• How to complete this task: Locate each line below that includes "computer" and reproduce it.

(Data for processing begins)

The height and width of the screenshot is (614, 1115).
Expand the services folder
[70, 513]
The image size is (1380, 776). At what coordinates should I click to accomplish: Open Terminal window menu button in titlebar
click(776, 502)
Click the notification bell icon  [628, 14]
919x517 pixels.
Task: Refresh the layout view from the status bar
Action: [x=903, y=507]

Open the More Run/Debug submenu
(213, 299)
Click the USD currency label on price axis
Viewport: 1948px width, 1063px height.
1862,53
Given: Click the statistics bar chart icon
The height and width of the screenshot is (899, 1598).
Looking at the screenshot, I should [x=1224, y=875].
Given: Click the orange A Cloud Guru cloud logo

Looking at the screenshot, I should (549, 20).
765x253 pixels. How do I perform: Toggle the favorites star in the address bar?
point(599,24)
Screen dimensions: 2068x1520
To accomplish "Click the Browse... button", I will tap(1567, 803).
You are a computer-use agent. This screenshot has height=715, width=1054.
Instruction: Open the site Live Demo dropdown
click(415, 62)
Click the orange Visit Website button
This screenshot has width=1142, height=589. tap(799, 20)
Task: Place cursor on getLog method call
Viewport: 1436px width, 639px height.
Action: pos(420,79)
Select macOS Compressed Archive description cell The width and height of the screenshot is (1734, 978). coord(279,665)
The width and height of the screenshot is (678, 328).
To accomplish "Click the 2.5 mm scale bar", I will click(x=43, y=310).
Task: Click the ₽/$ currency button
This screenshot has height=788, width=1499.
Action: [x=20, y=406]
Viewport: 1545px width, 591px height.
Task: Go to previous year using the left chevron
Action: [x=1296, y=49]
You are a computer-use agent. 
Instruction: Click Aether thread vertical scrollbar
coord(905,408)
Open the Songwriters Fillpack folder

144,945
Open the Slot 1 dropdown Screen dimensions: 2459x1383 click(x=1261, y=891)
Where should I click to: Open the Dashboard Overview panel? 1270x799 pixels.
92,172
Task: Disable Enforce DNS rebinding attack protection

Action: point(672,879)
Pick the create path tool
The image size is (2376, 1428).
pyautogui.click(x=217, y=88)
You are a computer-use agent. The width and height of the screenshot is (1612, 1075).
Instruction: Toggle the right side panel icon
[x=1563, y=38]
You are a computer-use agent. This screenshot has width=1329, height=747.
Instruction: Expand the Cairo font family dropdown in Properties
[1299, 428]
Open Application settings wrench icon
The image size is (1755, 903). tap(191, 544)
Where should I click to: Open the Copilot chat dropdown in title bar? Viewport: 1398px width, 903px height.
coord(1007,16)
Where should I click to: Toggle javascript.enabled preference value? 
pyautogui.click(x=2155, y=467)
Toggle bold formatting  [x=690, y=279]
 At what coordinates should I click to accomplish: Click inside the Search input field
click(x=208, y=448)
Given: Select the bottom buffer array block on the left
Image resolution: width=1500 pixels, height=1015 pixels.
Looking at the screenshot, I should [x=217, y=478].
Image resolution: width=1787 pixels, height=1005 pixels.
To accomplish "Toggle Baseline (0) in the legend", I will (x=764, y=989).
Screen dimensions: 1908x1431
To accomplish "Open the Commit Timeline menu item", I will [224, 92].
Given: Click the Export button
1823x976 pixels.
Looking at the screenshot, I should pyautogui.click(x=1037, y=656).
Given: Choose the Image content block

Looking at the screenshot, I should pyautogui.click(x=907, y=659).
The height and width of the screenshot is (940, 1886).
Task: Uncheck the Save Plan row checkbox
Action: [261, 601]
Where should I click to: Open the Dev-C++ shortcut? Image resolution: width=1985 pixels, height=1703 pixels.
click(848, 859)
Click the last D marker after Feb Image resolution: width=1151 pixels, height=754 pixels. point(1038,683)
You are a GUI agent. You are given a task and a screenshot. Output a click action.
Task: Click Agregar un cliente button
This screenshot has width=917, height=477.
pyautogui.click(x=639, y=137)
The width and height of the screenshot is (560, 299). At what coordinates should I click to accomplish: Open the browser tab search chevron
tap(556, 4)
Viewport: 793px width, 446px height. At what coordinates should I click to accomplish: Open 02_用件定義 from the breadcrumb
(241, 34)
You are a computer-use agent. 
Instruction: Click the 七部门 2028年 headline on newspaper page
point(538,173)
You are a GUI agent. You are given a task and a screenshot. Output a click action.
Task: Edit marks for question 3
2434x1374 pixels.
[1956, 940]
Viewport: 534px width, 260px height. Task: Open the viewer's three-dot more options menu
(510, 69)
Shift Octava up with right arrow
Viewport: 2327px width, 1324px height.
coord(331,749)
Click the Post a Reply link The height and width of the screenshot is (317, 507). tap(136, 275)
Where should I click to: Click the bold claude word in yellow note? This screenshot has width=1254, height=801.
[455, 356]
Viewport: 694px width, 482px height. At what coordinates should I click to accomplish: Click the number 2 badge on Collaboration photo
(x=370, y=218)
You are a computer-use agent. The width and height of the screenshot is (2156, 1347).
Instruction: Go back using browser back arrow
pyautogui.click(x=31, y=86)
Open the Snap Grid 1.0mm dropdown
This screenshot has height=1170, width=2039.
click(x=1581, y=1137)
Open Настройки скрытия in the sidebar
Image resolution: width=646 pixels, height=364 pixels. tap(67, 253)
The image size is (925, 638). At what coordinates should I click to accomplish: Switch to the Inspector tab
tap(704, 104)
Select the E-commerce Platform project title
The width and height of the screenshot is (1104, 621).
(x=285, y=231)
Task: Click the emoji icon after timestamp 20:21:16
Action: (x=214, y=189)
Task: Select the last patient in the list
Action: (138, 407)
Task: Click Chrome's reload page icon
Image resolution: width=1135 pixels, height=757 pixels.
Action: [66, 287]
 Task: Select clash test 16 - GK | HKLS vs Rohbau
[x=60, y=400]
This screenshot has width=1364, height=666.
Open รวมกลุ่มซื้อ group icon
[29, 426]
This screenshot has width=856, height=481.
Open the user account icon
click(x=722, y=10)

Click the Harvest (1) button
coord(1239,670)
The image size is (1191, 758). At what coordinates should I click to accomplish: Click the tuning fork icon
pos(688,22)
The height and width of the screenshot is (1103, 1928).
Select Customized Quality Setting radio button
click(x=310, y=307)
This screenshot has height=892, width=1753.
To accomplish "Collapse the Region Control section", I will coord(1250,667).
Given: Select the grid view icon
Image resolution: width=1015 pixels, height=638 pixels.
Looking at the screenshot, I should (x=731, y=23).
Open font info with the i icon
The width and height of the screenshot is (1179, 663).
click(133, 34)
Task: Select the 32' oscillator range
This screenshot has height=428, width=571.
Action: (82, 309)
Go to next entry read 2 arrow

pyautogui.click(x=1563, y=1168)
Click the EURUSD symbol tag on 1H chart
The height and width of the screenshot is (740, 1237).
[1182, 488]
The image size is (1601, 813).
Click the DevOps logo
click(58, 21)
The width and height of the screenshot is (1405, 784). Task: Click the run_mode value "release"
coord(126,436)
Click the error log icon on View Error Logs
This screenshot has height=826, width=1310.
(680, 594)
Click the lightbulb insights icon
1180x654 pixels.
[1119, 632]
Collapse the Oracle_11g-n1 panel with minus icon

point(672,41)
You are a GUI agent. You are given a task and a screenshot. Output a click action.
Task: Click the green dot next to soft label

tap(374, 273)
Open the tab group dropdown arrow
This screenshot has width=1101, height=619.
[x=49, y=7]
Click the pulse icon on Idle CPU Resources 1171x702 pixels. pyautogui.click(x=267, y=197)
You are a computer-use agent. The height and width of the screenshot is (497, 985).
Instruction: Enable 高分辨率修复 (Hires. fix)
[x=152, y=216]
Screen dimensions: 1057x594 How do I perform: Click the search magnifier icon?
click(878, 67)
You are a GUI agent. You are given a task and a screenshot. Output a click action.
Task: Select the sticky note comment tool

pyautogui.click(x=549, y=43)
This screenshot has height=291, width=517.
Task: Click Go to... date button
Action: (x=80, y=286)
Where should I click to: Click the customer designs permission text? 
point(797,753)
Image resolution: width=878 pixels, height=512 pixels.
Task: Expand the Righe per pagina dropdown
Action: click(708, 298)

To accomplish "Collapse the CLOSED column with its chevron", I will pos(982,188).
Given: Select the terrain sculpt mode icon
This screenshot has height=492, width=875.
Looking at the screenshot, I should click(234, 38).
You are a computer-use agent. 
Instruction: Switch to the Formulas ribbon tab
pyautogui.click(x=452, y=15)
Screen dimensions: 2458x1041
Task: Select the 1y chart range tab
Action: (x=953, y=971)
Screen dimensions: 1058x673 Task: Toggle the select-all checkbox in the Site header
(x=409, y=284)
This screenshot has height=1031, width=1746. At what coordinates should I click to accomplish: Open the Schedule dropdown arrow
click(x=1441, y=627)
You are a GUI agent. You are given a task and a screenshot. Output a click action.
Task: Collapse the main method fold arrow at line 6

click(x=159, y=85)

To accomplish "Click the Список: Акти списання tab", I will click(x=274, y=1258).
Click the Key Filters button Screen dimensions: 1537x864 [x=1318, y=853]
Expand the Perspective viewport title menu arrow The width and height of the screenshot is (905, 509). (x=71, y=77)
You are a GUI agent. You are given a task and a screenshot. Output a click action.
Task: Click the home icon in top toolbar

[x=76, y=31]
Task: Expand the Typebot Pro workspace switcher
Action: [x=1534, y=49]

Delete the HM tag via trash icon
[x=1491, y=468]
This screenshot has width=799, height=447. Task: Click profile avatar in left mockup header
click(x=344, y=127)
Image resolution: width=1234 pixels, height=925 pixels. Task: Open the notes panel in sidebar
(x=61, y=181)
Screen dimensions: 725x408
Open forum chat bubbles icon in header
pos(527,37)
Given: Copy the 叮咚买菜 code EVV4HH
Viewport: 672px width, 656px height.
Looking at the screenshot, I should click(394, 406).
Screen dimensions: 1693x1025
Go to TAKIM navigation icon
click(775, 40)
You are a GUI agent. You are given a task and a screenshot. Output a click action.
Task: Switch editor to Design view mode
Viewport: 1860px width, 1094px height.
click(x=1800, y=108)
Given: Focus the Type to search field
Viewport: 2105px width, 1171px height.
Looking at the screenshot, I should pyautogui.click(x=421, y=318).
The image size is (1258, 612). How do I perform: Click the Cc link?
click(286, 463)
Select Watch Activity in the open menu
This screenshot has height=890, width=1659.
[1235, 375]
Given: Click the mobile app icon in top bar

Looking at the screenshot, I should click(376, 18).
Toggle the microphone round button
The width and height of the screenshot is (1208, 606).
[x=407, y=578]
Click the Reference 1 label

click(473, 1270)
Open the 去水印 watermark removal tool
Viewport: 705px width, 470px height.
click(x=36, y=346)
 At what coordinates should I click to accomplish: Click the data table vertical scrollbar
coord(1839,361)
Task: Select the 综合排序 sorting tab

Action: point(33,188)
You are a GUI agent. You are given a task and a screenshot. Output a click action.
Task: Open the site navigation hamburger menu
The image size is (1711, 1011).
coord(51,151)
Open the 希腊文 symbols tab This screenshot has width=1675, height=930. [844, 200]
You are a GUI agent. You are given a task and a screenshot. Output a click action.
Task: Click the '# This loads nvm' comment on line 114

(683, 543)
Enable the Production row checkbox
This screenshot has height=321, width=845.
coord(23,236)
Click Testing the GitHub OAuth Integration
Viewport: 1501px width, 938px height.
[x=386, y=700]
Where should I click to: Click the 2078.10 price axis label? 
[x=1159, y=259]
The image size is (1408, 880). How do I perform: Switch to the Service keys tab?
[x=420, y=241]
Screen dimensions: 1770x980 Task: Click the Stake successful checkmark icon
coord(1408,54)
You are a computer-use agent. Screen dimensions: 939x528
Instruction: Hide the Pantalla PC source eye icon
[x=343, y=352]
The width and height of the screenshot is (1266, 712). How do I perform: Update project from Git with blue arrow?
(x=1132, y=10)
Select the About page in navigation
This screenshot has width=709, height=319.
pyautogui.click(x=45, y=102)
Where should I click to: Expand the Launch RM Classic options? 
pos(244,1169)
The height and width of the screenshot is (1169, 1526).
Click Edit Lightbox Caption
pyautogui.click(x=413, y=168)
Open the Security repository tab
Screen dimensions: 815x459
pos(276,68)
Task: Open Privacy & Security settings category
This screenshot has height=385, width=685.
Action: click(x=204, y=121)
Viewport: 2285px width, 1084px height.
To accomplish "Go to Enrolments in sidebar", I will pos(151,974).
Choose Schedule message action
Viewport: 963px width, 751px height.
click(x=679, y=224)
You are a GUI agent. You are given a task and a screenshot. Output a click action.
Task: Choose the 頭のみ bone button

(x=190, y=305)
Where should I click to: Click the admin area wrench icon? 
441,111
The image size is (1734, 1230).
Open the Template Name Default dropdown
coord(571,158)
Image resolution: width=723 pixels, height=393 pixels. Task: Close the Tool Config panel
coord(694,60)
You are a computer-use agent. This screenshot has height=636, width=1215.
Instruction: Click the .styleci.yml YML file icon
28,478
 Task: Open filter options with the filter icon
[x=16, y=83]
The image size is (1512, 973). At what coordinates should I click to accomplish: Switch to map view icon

(Data for processing ends)

• Expected answer:
You are a computer-use agent. This screenshot has height=715, width=1054.
You are a computer-use agent. 
You are a computer-use agent. The width and height of the screenshot is (1612, 1075).
You are a computer-use agent. This screenshot has width=1329, height=747.
You are a computer-use agent. 
You are a computer-use agent. The width and height of the screenshot is (2156, 1347).
You are a computer-use agent. The height and width of the screenshot is (497, 985).
You are a computer-use agent. 
You are a computer-use agent. Screen dimensions: 939x528
You are a computer-use agent. This screenshot has height=636, width=1215.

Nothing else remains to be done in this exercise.